Shrinkable boots are one alternative to saddle clamps. They have a sleek low profile with no protruding surfaces. When used lined with adhesives they can provide moisture sealing along with some axial strain relief. Shrinkable boots can accommodate a wide range of sizes. Shrinkable boots address many of the aesthetic problems of saddle clamps, but lack their ease of repair. Once installed, a boot cannot be repaired, and must be cut off and replaced with a new boot. Heat shrinkable boots require the use of a special heat gun for proper installation or repair. In many cases heat guns cannot be used around fueled aircraft, resulting in additional installation and repair problems. Although several shrinkable systems have been proposed that can provide EMI shielding, they have generally not found wide acceptance because of poor shielding and grounding. The recovery force of shrinkable systems is insufficient to provide solid electrical grounding.
A third type of repairable strain relief system is the wedge and grommet type. These systems utilize a rubber grommet or bushing that is compressed radially inward by a compression nut. A circular bushing is slid over a cable and sandwiched between the end fitting body and the threaded compression nut. The nut slides over the grommet and screws onto the body, so that a wedged surface on the nut can drive the grommet down around the cable jacketing. While these systems offer repairable sealing and strain relief, their size range is very limited so that the grommet needs to be carefully sized to fit the cable. Nut and wedge systems can be expanded to include EMI shielding, however, this increases the number of components, and the complexity of the assembly, requiring the installer to handle multiple components.
One method of clamping circular items that has been in use in the hydraulic industry is the worm drive clamp, commonly known as a hose clamp. Hose clamps are popular because they are extremely easy to operate, requiring only a screwdriver. They are reusable and can accommodate a wide range of hose sizes. They provide a strong radial clamping force capable of sealing to high pressures. The clamping performance of hose clamps has been established from years of use, and they are commonly used in jet aircraft engines and in areas of high vibration and temperature extremes. They are widely available and relatively low in cost.

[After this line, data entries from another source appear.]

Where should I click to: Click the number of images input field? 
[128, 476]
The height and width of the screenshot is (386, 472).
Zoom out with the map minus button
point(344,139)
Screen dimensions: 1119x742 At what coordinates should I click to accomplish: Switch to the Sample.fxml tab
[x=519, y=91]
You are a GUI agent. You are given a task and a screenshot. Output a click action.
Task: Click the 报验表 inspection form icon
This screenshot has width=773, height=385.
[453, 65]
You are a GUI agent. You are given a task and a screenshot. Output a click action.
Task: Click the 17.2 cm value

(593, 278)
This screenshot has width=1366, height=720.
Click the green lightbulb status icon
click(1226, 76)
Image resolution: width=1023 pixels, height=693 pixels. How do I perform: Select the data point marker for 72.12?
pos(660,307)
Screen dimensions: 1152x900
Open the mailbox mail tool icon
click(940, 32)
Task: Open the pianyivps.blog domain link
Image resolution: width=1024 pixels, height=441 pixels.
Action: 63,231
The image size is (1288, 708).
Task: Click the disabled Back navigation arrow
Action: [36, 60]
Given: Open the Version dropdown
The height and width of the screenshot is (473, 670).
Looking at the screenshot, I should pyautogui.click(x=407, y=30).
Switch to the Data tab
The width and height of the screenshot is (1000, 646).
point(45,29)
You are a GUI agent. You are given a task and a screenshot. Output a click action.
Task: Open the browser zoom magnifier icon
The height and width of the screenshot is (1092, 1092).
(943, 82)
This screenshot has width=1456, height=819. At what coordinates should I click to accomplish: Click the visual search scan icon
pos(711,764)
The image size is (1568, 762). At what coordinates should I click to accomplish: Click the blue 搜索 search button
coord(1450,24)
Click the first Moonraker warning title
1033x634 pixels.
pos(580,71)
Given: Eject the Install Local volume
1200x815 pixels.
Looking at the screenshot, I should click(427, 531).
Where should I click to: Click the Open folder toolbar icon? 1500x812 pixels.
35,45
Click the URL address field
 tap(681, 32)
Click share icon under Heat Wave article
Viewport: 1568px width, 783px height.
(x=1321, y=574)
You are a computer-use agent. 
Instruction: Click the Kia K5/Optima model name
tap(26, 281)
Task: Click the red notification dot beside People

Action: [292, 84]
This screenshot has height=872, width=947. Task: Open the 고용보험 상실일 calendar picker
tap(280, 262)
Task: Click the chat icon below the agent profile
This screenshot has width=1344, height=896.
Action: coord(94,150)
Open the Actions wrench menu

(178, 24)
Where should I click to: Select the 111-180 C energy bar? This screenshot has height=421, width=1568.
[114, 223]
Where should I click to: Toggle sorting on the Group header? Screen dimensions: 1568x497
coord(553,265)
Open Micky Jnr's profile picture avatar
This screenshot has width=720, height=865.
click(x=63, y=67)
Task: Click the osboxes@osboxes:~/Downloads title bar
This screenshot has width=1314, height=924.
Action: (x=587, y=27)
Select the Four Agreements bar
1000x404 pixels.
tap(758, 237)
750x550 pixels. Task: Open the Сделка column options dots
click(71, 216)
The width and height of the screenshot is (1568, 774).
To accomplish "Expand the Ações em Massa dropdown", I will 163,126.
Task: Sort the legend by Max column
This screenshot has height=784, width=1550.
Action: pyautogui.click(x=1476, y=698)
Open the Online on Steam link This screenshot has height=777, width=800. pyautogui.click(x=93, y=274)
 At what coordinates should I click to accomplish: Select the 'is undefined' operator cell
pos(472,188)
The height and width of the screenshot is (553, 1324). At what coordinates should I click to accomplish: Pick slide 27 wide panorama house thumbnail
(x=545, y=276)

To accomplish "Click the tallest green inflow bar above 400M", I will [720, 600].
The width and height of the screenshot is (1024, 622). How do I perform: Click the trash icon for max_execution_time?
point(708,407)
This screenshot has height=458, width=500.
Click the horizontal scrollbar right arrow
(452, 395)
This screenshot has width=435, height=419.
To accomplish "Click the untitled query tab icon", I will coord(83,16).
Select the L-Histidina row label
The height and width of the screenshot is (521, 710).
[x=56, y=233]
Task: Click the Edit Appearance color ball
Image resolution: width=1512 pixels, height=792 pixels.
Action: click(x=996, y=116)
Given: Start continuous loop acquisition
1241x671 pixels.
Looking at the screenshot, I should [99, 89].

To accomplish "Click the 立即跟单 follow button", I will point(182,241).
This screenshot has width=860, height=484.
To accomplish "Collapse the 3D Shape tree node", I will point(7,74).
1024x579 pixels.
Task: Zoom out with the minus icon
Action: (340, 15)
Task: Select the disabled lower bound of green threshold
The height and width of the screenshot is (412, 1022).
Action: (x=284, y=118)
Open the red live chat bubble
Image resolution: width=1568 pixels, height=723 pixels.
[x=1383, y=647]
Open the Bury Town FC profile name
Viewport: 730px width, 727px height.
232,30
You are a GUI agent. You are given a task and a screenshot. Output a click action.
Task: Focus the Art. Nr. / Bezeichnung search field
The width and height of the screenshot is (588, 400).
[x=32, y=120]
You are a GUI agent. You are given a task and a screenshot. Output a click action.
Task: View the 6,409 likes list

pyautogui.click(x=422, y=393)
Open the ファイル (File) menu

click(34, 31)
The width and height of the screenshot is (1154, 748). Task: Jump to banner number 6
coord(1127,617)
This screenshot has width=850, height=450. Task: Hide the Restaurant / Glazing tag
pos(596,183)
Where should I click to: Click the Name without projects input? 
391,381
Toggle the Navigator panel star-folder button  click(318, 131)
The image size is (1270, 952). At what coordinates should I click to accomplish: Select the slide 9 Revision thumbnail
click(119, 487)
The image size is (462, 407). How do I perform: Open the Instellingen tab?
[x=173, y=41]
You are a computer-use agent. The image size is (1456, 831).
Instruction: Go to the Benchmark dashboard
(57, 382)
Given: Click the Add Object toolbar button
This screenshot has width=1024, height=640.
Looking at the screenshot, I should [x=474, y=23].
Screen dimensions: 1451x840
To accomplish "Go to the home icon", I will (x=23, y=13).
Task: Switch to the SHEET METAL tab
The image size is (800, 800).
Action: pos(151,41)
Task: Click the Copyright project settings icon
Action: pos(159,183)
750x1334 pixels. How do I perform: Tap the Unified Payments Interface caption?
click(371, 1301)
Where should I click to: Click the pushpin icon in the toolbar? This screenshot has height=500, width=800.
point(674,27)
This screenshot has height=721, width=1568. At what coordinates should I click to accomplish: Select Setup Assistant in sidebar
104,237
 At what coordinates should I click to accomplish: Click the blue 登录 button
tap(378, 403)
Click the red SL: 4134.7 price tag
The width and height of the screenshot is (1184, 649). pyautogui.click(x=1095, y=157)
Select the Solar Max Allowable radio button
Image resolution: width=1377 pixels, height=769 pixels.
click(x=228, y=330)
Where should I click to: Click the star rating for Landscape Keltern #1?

Hose clamps as they currently exist are not widely used in the electrical interconnect industry as a means for providing sealing or strain relief. There are several reasons for this, some functional, others pertaining to industry preferences. To secure a cable to an end fitting, a circular ferrule portion of the end fitting must first be placed under the cable jacket, and then the hose clamp can be used to compress the jacketing against the ferrule. While the thin cable jacketing is secured and sealed, the internal wires remain unsupported from pulling or bending. Further, the diameter of the ferrule must be closely sized to the diameter of the cable jacketing, limiting the range of sizes it can accommodate. It is conceivable that a hose clamp could be used to strap a cable bundle to a post or arm extending from an end fitting, however this would not allow for sealing or EMI shielding. Using the clamp as a strap is also undesirable because a loose end of the band extends past the housing when the clamp is tightened. This loose end can catch on wires, cause scrapes in neighboring components, and generally gives an unfinished appearance to a cable assembly. In the electrical interconnect industry hose clamps are regarded as bulky items that give a "hacked" together appearance. To some extent this reputation is undeserved, and the prejudice limits their use when they might otherwise be appropriate.
There is no single product that can provide both strain relief and sealing in a system that is easily installed and repaired, in a wide range of cable sizes, and requiring no special tools. Further, no single product exists that can provide strain relief and EMI shielding in a system that is easily installed and repaired, in a wide range of cable sizes, and requiring no special tools.